2 一人一人の「ものの見方や考え方」を大切にする指導の重要性
 指導の在り方については,知識面に重きがおかれ,「ものの見方や考え方」等の面に対する意識が低い傾向がうかがわれる。これは一人一人の適性にまで目が向けられていない指導の現状を示しているものと思われる。
 今後は,興味・関心や適性を生かしながら,個性にかかわる「ものの見方や考え方」等に注目して指導を展開していくことが,児童生徒一人一人の個性を生かし,伸ばすために極めて重要であると考えられる。

(2)研究のための理論
 文献による理論研究及びそれに基づく実態調査を踏まえて,「基礎・基本」と「個性」について次のようにとらえた。
1.「基礎・基本」について
 本研究では,基礎・基本を学習指導においては基礎的・基本的な内容としてとらえた。基礎的・基本的な内容は,「学習指導要領における教科の目標・内容」ととらえ,更に,児童生徒の実態に即して取り扱われる「教材の持つ価値」までも含めるものとした。この基礎的・基本的な内容は,すべての児童生徒に共通に身につけさせるべきものであり,それは主休的に生涯学び続ける力となるように定着させなければならないものである。

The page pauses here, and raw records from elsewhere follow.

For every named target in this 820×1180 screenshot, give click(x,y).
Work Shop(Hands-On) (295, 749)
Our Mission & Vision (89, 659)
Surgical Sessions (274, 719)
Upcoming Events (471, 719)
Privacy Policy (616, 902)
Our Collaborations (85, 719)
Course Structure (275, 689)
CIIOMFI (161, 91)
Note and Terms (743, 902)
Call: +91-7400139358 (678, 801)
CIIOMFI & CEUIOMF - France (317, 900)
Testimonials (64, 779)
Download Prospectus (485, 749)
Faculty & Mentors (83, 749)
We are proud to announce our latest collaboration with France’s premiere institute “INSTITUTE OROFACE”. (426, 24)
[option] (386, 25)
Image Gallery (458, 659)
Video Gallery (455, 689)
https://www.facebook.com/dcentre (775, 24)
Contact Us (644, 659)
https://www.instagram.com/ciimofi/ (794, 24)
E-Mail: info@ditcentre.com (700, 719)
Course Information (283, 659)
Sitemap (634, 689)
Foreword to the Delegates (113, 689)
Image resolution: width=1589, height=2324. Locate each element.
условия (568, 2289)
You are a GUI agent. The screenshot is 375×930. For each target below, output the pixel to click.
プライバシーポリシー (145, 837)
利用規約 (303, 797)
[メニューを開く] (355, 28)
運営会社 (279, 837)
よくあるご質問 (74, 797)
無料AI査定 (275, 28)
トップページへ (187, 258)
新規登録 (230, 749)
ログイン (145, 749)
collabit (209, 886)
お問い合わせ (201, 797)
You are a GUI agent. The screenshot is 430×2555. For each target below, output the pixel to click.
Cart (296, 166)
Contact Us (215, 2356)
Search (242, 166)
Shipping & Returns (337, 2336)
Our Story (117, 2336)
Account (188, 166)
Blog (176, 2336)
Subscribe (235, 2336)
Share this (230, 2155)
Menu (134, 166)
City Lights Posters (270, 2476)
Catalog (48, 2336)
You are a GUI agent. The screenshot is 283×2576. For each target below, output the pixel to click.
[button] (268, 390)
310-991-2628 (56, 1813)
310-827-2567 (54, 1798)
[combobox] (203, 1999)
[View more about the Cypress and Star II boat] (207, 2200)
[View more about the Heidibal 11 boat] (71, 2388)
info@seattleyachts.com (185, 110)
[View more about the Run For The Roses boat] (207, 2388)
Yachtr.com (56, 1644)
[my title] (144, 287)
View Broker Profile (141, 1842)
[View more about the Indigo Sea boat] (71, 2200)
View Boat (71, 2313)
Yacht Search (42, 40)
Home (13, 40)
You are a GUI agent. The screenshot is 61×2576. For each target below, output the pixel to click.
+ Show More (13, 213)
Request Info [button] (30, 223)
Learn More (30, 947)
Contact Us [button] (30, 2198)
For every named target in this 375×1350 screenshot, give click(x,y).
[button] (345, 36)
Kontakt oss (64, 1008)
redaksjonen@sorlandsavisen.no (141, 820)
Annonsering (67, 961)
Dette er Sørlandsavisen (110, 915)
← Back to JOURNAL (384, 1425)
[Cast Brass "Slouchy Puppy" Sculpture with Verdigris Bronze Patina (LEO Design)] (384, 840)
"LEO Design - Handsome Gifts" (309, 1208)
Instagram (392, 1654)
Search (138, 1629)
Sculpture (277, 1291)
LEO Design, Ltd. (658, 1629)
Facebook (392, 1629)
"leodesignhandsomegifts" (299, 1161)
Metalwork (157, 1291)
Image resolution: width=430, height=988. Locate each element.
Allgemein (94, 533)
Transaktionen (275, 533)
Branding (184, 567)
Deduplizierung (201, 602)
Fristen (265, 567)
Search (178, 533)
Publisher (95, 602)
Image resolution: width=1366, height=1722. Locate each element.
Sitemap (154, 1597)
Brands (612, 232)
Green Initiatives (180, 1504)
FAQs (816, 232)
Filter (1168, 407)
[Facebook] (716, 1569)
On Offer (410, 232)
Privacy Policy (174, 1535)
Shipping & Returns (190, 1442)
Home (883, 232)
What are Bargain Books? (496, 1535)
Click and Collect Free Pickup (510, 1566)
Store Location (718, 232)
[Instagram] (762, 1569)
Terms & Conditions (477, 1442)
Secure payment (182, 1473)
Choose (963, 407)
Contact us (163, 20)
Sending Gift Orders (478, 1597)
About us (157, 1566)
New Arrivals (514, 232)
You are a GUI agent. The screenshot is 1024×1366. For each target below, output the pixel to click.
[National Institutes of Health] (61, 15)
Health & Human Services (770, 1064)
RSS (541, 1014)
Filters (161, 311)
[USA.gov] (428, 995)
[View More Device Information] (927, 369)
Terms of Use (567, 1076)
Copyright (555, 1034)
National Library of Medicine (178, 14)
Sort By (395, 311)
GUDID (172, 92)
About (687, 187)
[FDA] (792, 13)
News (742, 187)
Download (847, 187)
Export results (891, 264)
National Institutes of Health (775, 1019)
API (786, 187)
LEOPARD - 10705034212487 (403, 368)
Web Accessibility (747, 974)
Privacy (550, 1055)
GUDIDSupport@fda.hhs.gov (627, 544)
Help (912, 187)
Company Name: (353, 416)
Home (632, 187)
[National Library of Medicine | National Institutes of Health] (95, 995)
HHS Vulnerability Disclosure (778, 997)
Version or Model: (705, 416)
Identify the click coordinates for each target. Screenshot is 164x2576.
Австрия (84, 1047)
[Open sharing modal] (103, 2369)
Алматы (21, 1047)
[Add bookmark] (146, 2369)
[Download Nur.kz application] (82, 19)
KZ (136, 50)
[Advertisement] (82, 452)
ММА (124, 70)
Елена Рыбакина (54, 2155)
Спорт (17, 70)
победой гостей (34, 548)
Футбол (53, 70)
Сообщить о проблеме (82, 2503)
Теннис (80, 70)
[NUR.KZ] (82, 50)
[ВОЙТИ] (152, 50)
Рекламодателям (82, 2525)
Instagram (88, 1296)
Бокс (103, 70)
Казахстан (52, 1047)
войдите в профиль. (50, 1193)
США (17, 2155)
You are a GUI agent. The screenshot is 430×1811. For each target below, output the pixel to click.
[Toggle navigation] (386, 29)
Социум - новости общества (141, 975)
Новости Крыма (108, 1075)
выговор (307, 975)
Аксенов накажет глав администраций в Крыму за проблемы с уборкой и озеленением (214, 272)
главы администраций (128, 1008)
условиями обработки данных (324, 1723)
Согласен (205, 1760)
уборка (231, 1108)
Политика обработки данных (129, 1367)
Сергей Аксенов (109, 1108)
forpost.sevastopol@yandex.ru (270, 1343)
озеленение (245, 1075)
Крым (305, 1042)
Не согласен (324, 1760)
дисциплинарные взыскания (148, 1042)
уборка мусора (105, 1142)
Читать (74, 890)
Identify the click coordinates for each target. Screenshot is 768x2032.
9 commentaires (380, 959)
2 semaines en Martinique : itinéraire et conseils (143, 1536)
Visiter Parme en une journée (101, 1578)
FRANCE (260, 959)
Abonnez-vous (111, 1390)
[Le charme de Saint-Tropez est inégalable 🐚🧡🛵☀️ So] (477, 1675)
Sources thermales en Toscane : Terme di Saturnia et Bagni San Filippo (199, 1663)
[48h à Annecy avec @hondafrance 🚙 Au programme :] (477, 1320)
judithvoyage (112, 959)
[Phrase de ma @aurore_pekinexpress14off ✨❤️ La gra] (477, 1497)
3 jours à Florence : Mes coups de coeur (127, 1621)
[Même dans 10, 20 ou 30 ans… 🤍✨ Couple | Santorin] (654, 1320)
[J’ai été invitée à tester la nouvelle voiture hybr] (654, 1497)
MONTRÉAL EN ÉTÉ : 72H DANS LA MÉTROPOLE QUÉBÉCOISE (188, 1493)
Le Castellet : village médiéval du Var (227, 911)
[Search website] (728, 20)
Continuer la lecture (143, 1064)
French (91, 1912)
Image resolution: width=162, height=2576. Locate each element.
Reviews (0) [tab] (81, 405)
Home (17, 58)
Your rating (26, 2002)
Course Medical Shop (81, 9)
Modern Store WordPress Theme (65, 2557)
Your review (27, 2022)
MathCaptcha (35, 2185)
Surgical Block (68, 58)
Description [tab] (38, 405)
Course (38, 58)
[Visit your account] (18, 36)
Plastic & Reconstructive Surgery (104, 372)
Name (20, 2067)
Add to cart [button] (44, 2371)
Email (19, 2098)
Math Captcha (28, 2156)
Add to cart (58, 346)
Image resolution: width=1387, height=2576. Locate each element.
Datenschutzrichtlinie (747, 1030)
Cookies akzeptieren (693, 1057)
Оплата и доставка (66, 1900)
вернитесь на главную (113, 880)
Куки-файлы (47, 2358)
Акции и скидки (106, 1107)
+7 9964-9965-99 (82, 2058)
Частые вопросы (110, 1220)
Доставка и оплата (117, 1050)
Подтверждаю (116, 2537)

 そのためには,これを身につけさせる過程において,児童生徒一人一人の見方や考え方,感じ方などの個人差に深くかかわる,思考力,判断力,表現力,創造力等の能力を重視することが必要になるものと考えた。
*「教材の持つ価値」は,教材そのものが内容として持っている価値であり.学習者がその教材を学習することにより自身の内在的世界観の形成に深くかかわり,人格形成に役立つものととらえることができる。
 一時間一時間の授業実践の中では,技能面が主になりがちで教材の持つ価値は見えにくい性格のものである。そこで,本研究では,意図的に基礎的・基本的な内容を「学習指導要領の目標・内容」のほかに「教材の持つ価値」を明記する。このことによって,ともすれば見失い,忘れがちな教材の価値を常に意識のうえに顕在化させておこうとするものである。これは,「自己教育力の育成」等の主体性を重視する新学習指導要領の精神にもかなった方向性を示していると考えられる。